Today’s Throwback Thursday relates to one of the greatest soundtracks ever produced - On this day in 1972, the blaxploitation neo-noir crime drama film, Super Fly, was released. The film, directed by Gordon Parks Jr. focuses on Youngblood Priest, a cocaine dealer who is trying to quit the underworld drug business. Parks Jr. (son of the famous photographer Gordon Parks) was a visionary director and he needed a powerful soundtrack to accompany his debut film. In steps Curtis Mayfield.


Super Fly is the third studio album for Mayfield (former member of The Impressions) and is considered one of the pioneering soul concept albums and is an inspirational soul and funk music album.



Unlike the common soundtrack, Super Fly is a conceptual album known for its anti-drug and liberation themes and is very political. Unlike the film, Curtis Mayfield maintains a much more critical stance, with socially aware lyrics about crime, poverty and drug abuse. However, the theme of the lyrics of the album is not far from the film.


The standout tracks for me starts with “Freddie’s Dead” (a song remade, quite well, by Fishbone). The first single off the album, it tells the story of the death of Fat Freddie, a character in the film who is run over by a car. It’s raw, funky and perfectly captures an element of the film.


There’s “Pusherman” a brutal look at what a pusherman is and could be - mama, daddy, doctor, etc. Mayfield’s lyrics were just as much a reflection of his own life, having been raised in Chicago’s notorious Cabrini-Green housing projects, as they were based on the characters in the movie.

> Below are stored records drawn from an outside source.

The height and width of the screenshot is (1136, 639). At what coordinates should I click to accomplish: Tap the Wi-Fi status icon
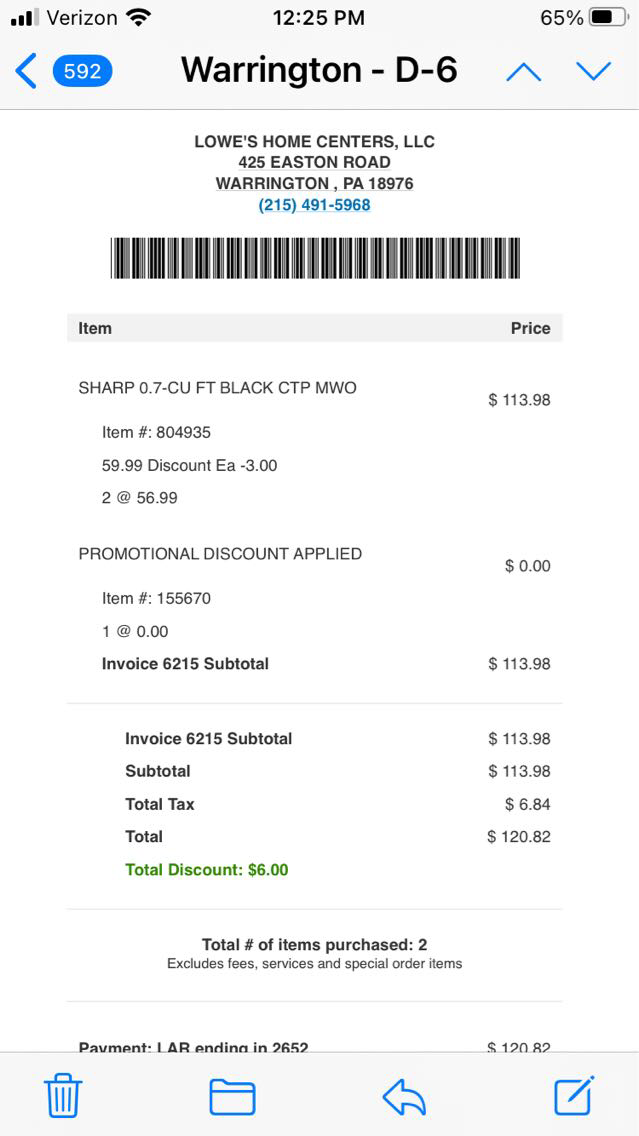point(139,17)
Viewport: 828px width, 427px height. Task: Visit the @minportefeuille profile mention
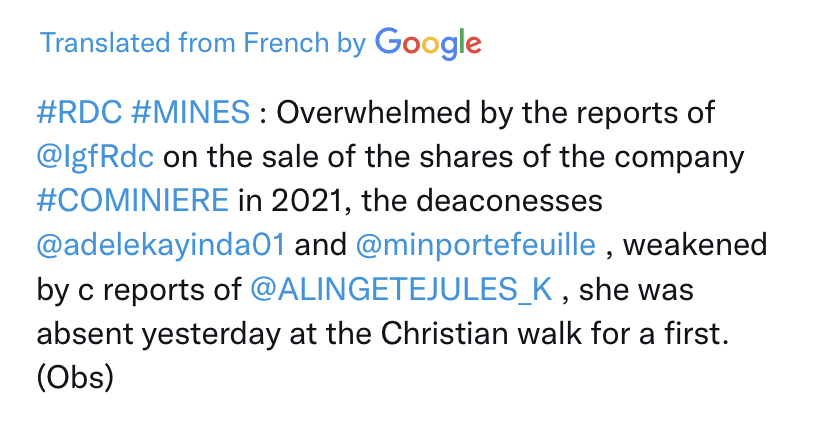coord(476,245)
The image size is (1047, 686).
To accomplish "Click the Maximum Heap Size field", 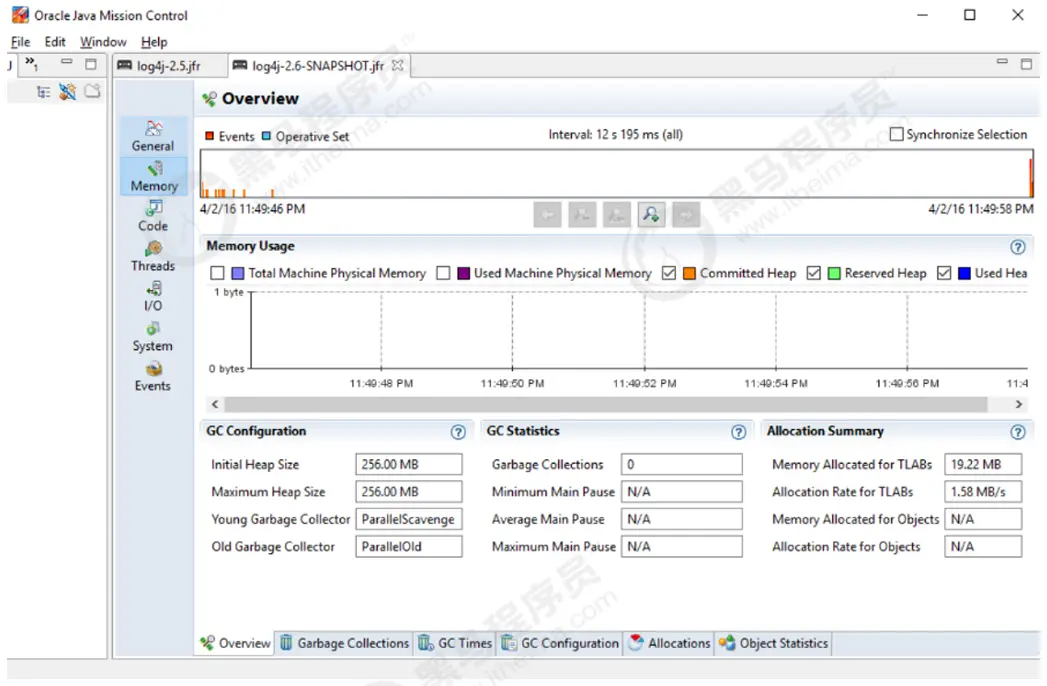I will pyautogui.click(x=408, y=492).
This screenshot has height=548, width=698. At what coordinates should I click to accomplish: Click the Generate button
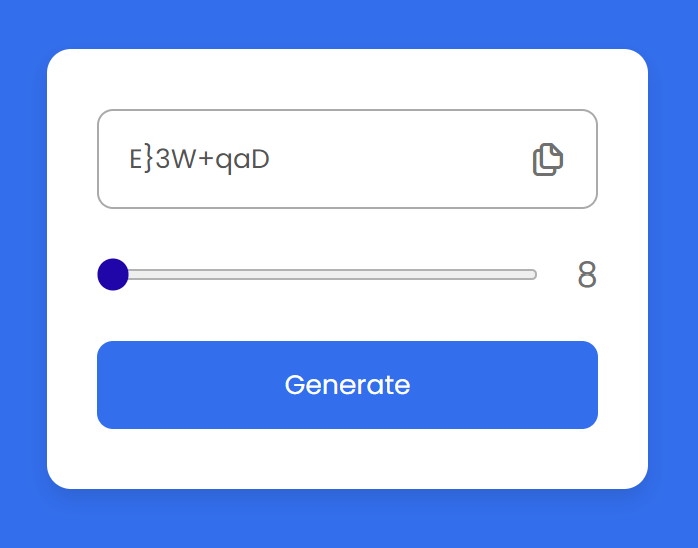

The title track, “Superfly” incorporates horns into the already funky tune. It may sound very familiar to you, even if you’ve never heard the original. It’s one of the most sampled song ever - Just listen to Beastie Boys “Egg Man”, The Notorious B.I.G.’s “Ready to Die Intro” and many others.



Super Fly set the standard for not only blaxploitation soundtracks, but soundtracks in general as they became part of the storytelling process. Mayfield was a true icon and pioneer who helped create a music movement and influenced so much of what you listen to today.